■ Your goal ■
Run through the data and copy out every line that mentions the word "height".

═══ Excerpted data

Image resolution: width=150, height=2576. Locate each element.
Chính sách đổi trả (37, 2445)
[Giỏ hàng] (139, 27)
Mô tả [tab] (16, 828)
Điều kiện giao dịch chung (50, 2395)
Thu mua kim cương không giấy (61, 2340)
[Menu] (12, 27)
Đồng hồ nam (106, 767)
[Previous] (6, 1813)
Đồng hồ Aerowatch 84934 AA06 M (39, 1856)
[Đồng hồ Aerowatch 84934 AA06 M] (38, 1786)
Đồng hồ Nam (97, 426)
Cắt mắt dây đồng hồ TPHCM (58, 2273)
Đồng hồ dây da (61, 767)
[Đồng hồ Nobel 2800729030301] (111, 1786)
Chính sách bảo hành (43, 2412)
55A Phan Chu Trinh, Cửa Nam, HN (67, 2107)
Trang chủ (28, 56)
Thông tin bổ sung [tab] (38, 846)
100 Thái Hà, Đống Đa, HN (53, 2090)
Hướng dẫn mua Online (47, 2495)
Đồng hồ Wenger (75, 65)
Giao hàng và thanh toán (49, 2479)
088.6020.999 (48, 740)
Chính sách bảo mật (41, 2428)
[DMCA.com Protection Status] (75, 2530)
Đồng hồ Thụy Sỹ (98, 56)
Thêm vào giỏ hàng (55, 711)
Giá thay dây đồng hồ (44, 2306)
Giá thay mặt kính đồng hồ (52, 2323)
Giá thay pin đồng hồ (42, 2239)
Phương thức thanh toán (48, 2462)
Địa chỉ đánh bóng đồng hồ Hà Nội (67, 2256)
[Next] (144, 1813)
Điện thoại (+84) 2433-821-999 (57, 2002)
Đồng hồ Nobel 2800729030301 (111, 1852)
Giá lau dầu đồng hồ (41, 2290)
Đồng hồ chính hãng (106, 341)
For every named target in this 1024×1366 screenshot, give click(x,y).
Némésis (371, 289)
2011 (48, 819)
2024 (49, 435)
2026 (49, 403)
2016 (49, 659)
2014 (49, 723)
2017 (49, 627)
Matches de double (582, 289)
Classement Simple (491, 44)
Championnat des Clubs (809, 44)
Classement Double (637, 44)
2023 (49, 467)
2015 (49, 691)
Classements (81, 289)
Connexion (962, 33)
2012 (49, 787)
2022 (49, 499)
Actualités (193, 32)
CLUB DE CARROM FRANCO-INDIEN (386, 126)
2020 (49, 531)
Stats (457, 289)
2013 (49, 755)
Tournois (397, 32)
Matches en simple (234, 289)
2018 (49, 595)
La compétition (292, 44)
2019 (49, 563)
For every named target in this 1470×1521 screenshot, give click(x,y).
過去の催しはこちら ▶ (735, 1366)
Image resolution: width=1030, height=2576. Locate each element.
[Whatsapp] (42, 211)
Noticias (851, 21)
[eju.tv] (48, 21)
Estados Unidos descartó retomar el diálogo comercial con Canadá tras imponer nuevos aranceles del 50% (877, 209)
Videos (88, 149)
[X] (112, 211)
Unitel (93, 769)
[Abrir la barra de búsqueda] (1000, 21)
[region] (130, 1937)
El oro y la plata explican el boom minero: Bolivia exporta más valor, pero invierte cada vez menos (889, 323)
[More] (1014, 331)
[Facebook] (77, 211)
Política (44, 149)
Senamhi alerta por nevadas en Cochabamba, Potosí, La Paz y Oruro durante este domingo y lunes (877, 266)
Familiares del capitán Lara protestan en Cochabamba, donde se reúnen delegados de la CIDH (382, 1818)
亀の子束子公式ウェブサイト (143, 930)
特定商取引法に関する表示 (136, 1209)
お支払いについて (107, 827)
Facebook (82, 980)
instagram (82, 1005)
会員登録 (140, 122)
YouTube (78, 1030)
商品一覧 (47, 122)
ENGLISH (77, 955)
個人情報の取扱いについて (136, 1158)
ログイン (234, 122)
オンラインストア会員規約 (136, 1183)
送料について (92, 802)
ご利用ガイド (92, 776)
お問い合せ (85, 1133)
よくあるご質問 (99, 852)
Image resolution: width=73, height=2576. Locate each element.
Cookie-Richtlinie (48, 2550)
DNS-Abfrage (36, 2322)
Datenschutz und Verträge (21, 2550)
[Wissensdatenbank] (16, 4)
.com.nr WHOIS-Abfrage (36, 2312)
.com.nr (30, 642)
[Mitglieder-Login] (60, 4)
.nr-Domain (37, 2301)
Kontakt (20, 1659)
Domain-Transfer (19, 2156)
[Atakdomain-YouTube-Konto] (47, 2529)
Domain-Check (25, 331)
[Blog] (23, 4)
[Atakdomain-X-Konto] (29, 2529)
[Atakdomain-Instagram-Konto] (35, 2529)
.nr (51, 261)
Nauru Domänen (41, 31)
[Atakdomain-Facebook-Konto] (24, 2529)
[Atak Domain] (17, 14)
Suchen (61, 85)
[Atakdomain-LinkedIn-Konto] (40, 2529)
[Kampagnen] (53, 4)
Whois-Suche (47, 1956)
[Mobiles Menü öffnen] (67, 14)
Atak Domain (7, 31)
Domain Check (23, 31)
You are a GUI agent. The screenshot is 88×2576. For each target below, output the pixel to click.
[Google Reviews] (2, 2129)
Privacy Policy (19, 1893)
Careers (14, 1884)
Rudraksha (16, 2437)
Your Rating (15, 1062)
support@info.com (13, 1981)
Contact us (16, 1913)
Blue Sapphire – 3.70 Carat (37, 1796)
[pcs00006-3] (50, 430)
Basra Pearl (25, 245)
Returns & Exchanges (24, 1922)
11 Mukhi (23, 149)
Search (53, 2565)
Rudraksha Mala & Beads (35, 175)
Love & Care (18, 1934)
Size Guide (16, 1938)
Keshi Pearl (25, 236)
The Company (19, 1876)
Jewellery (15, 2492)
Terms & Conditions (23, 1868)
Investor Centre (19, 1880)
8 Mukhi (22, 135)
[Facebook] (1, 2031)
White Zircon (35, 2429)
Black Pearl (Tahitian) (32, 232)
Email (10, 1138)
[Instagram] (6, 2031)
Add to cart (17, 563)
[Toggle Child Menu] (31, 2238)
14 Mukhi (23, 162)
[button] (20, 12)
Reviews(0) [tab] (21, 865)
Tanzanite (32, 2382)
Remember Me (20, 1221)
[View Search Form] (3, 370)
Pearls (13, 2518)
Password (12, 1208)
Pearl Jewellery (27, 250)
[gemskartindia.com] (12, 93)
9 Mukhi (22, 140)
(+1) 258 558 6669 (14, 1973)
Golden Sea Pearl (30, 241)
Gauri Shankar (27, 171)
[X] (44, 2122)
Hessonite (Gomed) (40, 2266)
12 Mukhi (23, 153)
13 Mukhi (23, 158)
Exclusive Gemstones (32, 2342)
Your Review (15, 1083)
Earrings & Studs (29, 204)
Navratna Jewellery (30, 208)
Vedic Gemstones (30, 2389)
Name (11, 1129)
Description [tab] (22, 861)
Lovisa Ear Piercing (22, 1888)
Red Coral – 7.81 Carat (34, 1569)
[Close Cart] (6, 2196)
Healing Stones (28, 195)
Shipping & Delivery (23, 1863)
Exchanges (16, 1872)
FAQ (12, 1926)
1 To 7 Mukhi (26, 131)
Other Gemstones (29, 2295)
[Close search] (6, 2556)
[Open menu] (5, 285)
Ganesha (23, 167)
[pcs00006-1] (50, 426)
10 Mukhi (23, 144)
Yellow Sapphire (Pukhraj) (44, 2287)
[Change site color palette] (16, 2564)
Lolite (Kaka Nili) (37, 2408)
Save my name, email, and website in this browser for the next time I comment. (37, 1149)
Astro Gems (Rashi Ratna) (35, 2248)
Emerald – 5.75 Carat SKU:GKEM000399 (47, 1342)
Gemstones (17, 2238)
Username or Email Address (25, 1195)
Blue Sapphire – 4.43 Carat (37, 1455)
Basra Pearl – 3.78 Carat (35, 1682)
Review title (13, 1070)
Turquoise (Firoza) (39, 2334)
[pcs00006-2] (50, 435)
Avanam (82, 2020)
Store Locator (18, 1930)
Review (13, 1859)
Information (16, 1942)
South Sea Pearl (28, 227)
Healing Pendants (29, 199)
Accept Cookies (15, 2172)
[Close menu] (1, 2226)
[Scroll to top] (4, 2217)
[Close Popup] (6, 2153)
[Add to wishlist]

══════

■ Output of the task ■
Image resolution: width=150, height=2576. Locate each element.
Image resolution: width=1030, height=2576. Locate each element.
Image resolution: width=73, height=2576. Locate each element.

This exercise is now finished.